Key points to remember
- Seasalt develops customizable speech recognition technology for enterprise call centers.
- The founders sold their last startup to Baidu in 2017.
- The company is partnering with cloud communications giant Twilio.
After selling their latest startup to Baidu, a pair of tech veterans are stepping back into the cluttered speech and voice recognition space with a company called Seasalt.AI.
The startup sells a software platform to companies with contact centers and initially focuses on the Southeast Asian market. Developers can use Seasalt to build apps, devices, and services that communicate conversationally with users.

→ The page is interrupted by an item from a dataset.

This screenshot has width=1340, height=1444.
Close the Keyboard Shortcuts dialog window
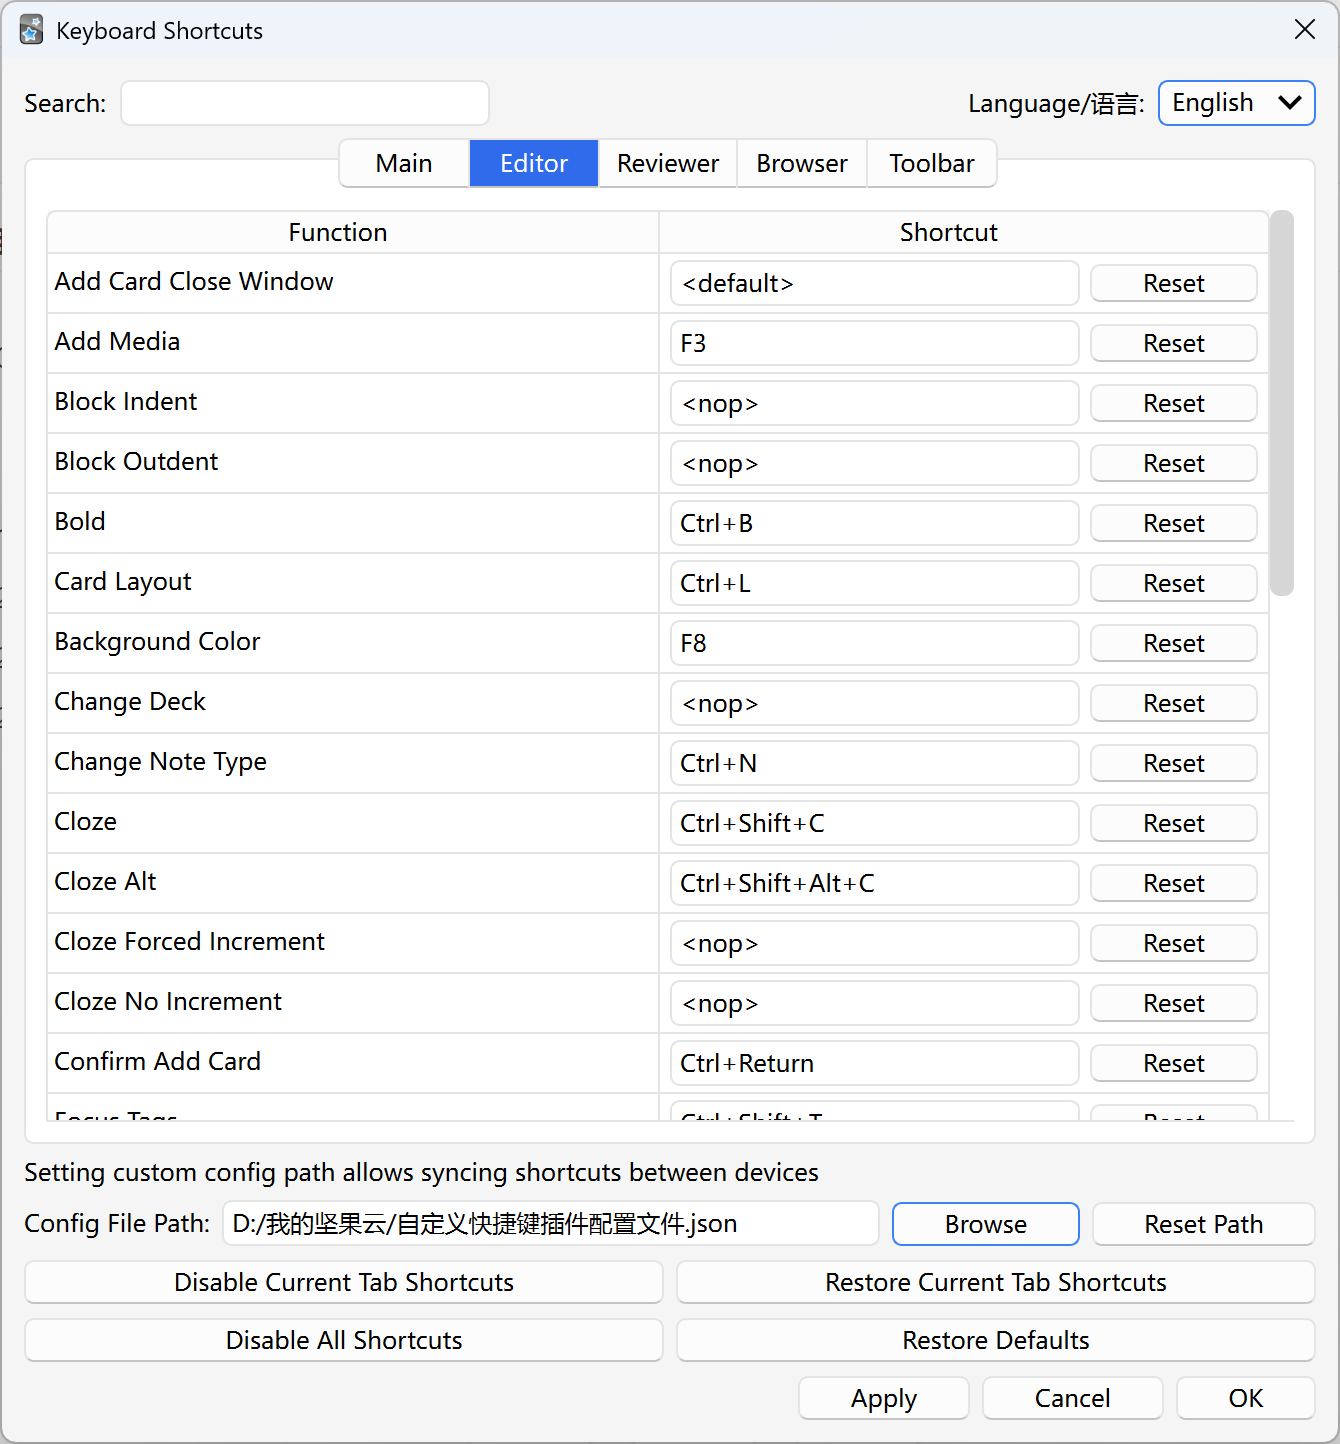(1304, 30)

The company was founded by Guoguo Chen and Xuchen Yao, experts in the field of speech and voice recognition software. Chen created the “OK Google” keyword for Android and co-wrote a speech recognition project called Kaldi, which Nvidia eventually integrated into its graphics card. Yao, meanwhile, has a PhD from Johns Hopkins University who previously worked at the Allen Institute for AI (AI2) incubator in Seattle.
In 2015, Chen and Yao co-founded KITT.AI, a startup spun off from AI2. One of the company’s most popular products was a customizable wake-word engine called Snowboy, a software toolkit that allowed developers to add verbal keywords to their own hardware. The startup also launched ChatFlow, a framework allowing developers to create chatbots.
Baidu acquired KITT.AI in 2017. Chen and Yao worked for the Chinese tech giant for two years, leaving in 2019.
Seasalt, which has 22 employees, provides a customizable voice recognition engine. The startup describes its technology as the “next generation” of conversational AI. The founders invested nearly $1 million of their own cash behind SeaSalt, which also raised funding from Seattle venture capital firm Unlock Venture Partners when it first launched in January 2020.
The company sells six apps, which work in tandem as part of its full suite of services, listed below, called “SeaSuite.”
- SeaChat allows users to create a framework for automated chatbot responses.
- SeaCode is a software development studio for conversational AI. Users can use the platform to create tools such as chatbots.
- SeaVoice is a speech-to-text (STT) transcription feature that can be customized to understand different languages and nuanced speech, among other uses. This tool also has a text-to-speech (TTS) feature, which can be customized to sound like Tom Hanks or David Attenborough.
- SeaMeet’s secretary-like features can be used during conferences and meetings. It can identify up to 12 unique speakers in the room. Users can train the model to provide automatic meeting minutes and follow-up notes, among other actions.
- SeaWord can be customized to scan text to extract meaningful information. The tool can also be used to highlight and redact words as identifiable information.
- SeaX is a tool designed for contact centers. It can automate responses to incoming messages, calls, and social media, among others. The software also includes a tool that call center agents can use to transcribe and categorize incoming customer calls.
Seasalt aims to offer tools capable of understanding nuances in both speech and text. Its primary use case is in enterprise contact centers. These companies use the software not only to monitor and assess their agents, but also to aggregate voice data to extract insights.
Global companies must operate call centers in hundreds of countries, which means they will inevitably encounter low-resource languages and accents wherever they operate. In America, for example, there are at least 24 English dialects.
Seasalt’s customers include major corporations such as Cathay United Bank, McDonald’s Taiwan, and Oppo.
“For any business, if you have really weird spelling or technical jargon, we can take care of that,” Yao told GeekWire.
The company generates revenue from both professional services and recurring subscriptions. “It’s not a pure software-as-a-service model, because enterprise contact centers are typically very complex,” Yao noted.
Seattle has become a hotbed for NLP-focused startups, many of which have spun off from AI2, which specializes in this type of research. Seattle-area companies developing NLP technology include Xembly, Read, Unwrap, and Augment, among others. Spoken Communication, a Seattle startup that sold voice recognition technology to call centers, was acquired by Avaya in 2018.
Yao said that due to the pandemic, many cross-border e-commerce sites are popping up in North and Southeast Asia, selling their products overseas. This creates a tailwind for Seasalt, he said. He added that the region is currently underserved by competitors.
The call center technology market includes many existing players. Tech giant Google sells its natural language capabilities in a packaged solution called Contact Center Artificial Intelligence. Amazon and Microsoft also have their own services: AWS Contact Center Intelligence and Azure Cognitive Services. Other notable players include Deepgram, Five9, Avaya, and 8×8.
Yao said Seasalt wouldn’t have the “muscle” to compete with Five9 or other listed companies if it didn’t have its partnership with Twilio, which strengthens its sales channel. He explained that one lesson he learned from KITT.AI was that the software itself isn’t what’s going to create a moat for the startup. Instead, he added, it comes from its current distribution, marketing and customer base.
Editor’s note: Additional investor and customer information has been added to this story.